Stored items from a collection:
[Start of Attachment]
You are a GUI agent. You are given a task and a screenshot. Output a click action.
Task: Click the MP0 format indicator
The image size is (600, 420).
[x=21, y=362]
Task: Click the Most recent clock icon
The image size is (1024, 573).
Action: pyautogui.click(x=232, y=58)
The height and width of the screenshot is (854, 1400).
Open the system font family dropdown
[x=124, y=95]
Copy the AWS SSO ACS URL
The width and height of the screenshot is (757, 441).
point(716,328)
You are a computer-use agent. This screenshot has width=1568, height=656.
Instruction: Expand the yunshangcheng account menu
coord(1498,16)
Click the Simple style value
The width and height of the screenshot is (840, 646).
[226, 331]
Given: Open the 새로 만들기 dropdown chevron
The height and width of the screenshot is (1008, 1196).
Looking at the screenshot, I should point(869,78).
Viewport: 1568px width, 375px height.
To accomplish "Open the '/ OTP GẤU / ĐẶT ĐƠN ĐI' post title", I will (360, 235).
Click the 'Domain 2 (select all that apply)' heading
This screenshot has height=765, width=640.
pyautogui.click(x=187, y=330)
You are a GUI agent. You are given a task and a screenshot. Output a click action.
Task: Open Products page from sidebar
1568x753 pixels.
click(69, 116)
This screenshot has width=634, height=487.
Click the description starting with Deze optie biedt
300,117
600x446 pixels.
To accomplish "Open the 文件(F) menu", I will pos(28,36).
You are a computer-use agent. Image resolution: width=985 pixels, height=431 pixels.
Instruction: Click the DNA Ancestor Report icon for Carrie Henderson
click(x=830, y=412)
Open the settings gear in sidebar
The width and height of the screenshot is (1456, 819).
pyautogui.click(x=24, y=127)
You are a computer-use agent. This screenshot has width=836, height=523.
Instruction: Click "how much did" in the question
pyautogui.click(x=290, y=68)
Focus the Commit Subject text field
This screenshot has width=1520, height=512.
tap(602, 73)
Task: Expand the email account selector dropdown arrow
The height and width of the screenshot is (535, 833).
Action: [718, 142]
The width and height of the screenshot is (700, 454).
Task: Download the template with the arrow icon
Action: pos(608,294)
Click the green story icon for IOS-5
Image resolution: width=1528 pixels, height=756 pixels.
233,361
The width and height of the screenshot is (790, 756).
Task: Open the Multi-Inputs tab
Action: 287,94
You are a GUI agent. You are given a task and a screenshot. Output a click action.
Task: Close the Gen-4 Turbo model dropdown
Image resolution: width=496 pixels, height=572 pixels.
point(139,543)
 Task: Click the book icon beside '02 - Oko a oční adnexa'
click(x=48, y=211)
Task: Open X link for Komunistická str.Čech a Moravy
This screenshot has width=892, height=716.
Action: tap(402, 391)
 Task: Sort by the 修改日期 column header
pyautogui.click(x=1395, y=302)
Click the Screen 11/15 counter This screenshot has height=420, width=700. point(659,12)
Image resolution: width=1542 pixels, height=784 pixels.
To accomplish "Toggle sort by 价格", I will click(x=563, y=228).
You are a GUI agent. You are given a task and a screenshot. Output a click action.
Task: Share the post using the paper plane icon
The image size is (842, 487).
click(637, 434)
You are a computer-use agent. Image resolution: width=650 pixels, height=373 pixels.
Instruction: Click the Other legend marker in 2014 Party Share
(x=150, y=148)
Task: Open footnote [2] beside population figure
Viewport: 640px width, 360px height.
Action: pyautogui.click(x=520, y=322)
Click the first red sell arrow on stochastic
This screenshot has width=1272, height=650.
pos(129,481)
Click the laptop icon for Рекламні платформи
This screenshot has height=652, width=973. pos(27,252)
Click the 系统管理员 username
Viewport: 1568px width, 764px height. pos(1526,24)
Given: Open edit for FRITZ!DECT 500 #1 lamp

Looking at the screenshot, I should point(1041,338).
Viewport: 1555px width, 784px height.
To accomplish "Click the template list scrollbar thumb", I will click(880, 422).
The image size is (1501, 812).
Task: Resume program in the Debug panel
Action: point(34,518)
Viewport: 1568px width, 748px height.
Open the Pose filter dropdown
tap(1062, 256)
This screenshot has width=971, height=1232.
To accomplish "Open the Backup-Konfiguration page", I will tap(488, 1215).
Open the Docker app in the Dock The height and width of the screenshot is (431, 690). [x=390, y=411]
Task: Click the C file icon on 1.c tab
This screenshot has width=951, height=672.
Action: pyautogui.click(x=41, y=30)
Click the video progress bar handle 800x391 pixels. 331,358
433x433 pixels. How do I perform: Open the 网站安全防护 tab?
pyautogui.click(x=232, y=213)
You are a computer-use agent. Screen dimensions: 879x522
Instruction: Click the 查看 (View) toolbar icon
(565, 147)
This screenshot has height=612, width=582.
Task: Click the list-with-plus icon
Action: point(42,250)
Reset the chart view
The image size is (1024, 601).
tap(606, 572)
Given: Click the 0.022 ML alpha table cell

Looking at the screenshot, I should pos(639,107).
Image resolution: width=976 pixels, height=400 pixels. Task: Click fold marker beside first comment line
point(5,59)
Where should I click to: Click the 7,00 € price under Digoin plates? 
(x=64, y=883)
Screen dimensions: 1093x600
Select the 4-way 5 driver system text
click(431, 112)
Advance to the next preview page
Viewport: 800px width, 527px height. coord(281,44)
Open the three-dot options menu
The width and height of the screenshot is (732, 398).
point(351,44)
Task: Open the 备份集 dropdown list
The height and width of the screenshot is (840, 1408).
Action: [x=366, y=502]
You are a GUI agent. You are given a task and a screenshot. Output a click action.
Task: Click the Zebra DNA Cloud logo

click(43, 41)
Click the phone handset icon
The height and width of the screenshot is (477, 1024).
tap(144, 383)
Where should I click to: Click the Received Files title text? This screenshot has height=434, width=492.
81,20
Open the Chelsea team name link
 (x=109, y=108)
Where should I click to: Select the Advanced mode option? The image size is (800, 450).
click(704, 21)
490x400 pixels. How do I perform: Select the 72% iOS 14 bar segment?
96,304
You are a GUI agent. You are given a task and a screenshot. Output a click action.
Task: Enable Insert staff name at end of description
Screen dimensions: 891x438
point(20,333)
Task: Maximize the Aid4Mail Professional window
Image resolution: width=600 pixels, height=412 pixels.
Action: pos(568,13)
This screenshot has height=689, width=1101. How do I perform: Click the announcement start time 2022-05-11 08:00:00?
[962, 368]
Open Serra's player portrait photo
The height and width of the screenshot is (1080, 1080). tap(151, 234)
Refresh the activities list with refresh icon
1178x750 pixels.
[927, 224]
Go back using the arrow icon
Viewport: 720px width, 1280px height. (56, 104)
[End of Attachment]
● What is being asked:
Once you have read the records above, output each of them verbatim.

● Reply to the exercise:
You are a GUI agent. You are given a task and a screenshot. Output a click action.
Task: Click the MP0 format indicator
The image size is (600, 420).
[x=21, y=362]
Task: Click the Most recent clock icon
The image size is (1024, 573).
Action: pyautogui.click(x=232, y=58)
The height and width of the screenshot is (854, 1400).
Open the system font family dropdown
[x=124, y=95]
Copy the AWS SSO ACS URL
The width and height of the screenshot is (757, 441).
point(716,328)
You are a computer-use agent. This screenshot has width=1568, height=656.
Instruction: Expand the yunshangcheng account menu
coord(1498,16)
Click the Simple style value
The width and height of the screenshot is (840, 646).
[226, 331]
Given: Open the 새로 만들기 dropdown chevron
The height and width of the screenshot is (1008, 1196).
Looking at the screenshot, I should point(869,78).
Viewport: 1568px width, 375px height.
To accomplish "Open the '/ OTP GẤU / ĐẶT ĐƠN ĐI' post title", I will (360, 235).
Click the 'Domain 2 (select all that apply)' heading
This screenshot has height=765, width=640.
pyautogui.click(x=187, y=330)
You are a GUI agent. You are given a task and a screenshot. Output a click action.
Task: Open Products page from sidebar
1568x753 pixels.
click(69, 116)
This screenshot has width=634, height=487.
Click the description starting with Deze optie biedt
300,117
600x446 pixels.
To accomplish "Open the 文件(F) menu", I will pos(28,36).
You are a computer-use agent. Image resolution: width=985 pixels, height=431 pixels.
Instruction: Click the DNA Ancestor Report icon for Carrie Henderson
click(x=830, y=412)
Open the settings gear in sidebar
The width and height of the screenshot is (1456, 819).
pyautogui.click(x=24, y=127)
You are a computer-use agent. This screenshot has width=836, height=523.
Instruction: Click "how much did" in the question
pyautogui.click(x=290, y=68)
Focus the Commit Subject text field
This screenshot has width=1520, height=512.
tap(602, 73)
Task: Expand the email account selector dropdown arrow
The height and width of the screenshot is (535, 833).
Action: [718, 142]
The width and height of the screenshot is (700, 454).
Task: Download the template with the arrow icon
Action: pos(608,294)
Click the green story icon for IOS-5
Image resolution: width=1528 pixels, height=756 pixels.
233,361
The width and height of the screenshot is (790, 756).
Task: Open the Multi-Inputs tab
Action: 287,94
You are a GUI agent. You are given a task and a screenshot. Output a click action.
Task: Close the Gen-4 Turbo model dropdown
Image resolution: width=496 pixels, height=572 pixels.
point(139,543)
 Task: Click the book icon beside '02 - Oko a oční adnexa'
click(x=48, y=211)
Task: Open X link for Komunistická str.Čech a Moravy
This screenshot has width=892, height=716.
Action: tap(402, 391)
 Task: Sort by the 修改日期 column header
pyautogui.click(x=1395, y=302)
Click the Screen 11/15 counter This screenshot has height=420, width=700. point(659,12)
Image resolution: width=1542 pixels, height=784 pixels.
To accomplish "Toggle sort by 价格", I will click(x=563, y=228).
You are a GUI agent. You are given a task and a screenshot. Output a click action.
Task: Share the post using the paper plane icon
The image size is (842, 487).
click(637, 434)
You are a computer-use agent. Image resolution: width=650 pixels, height=373 pixels.
Instruction: Click the Other legend marker in 2014 Party Share
(x=150, y=148)
Task: Open footnote [2] beside population figure
Viewport: 640px width, 360px height.
Action: pyautogui.click(x=520, y=322)
Click the first red sell arrow on stochastic
This screenshot has width=1272, height=650.
pos(129,481)
Click the laptop icon for Рекламні платформи
This screenshot has height=652, width=973. pos(27,252)
Click the 系统管理员 username
Viewport: 1568px width, 764px height. pos(1526,24)
Given: Open edit for FRITZ!DECT 500 #1 lamp

Looking at the screenshot, I should point(1041,338).
Viewport: 1555px width, 784px height.
To accomplish "Click the template list scrollbar thumb", I will click(880, 422).
The image size is (1501, 812).
Task: Resume program in the Debug panel
Action: point(34,518)
Viewport: 1568px width, 748px height.
Open the Pose filter dropdown
tap(1062, 256)
This screenshot has width=971, height=1232.
To accomplish "Open the Backup-Konfiguration page", I will tap(488, 1215).
Open the Docker app in the Dock The height and width of the screenshot is (431, 690). [x=390, y=411]
Task: Click the C file icon on 1.c tab
This screenshot has width=951, height=672.
Action: pyautogui.click(x=41, y=30)
Click the video progress bar handle 800x391 pixels. 331,358
433x433 pixels. How do I perform: Open the 网站安全防护 tab?
pyautogui.click(x=232, y=213)
You are a computer-use agent. Screen dimensions: 879x522
Instruction: Click the 查看 (View) toolbar icon
(565, 147)
This screenshot has height=612, width=582.
Task: Click the list-with-plus icon
Action: point(42,250)
Reset the chart view
The image size is (1024, 601).
tap(606, 572)
Given: Click the 0.022 ML alpha table cell

Looking at the screenshot, I should pos(639,107).
Image resolution: width=976 pixels, height=400 pixels. Task: Click fold marker beside first comment line
point(5,59)
Where should I click to: Click the 7,00 € price under Digoin plates? 
(x=64, y=883)
Screen dimensions: 1093x600
Select the 4-way 5 driver system text
click(431, 112)
Advance to the next preview page
Viewport: 800px width, 527px height. coord(281,44)
Open the three-dot options menu
The width and height of the screenshot is (732, 398).
point(351,44)
Task: Open the 备份集 dropdown list
The height and width of the screenshot is (840, 1408).
Action: [x=366, y=502]
You are a GUI agent. You are given a task and a screenshot. Output a click action.
Task: Click the Zebra DNA Cloud logo

click(43, 41)
Click the phone handset icon
The height and width of the screenshot is (477, 1024).
tap(144, 383)
Where should I click to: Click the Received Files title text? This screenshot has height=434, width=492.
81,20
Open the Chelsea team name link
 (x=109, y=108)
Where should I click to: Select the Advanced mode option? The image size is (800, 450).
click(704, 21)
490x400 pixels. How do I perform: Select the 72% iOS 14 bar segment?
96,304
You are a GUI agent. You are given a task and a screenshot. Output a click action.
Task: Enable Insert staff name at end of description
Screen dimensions: 891x438
point(20,333)
Task: Maximize the Aid4Mail Professional window
Image resolution: width=600 pixels, height=412 pixels.
Action: pos(568,13)
This screenshot has height=689, width=1101. How do I perform: Click the announcement start time 2022-05-11 08:00:00?
[962, 368]
Open Serra's player portrait photo
The height and width of the screenshot is (1080, 1080). tap(151, 234)
Refresh the activities list with refresh icon
1178x750 pixels.
[927, 224]
Go back using the arrow icon
Viewport: 720px width, 1280px height. (56, 104)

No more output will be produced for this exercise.